#### EXERCISE DESCRIPTION:
All of the data below needs to be set down again, exactly as shown.

#### Records contained in a dataset:

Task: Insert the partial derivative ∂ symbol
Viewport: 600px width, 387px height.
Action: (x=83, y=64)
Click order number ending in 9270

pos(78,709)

#### RESPONSE:
Task: Insert the partial derivative ∂ symbol
Viewport: 600px width, 387px height.
Action: (x=83, y=64)
Click order number ending in 9270

pos(78,709)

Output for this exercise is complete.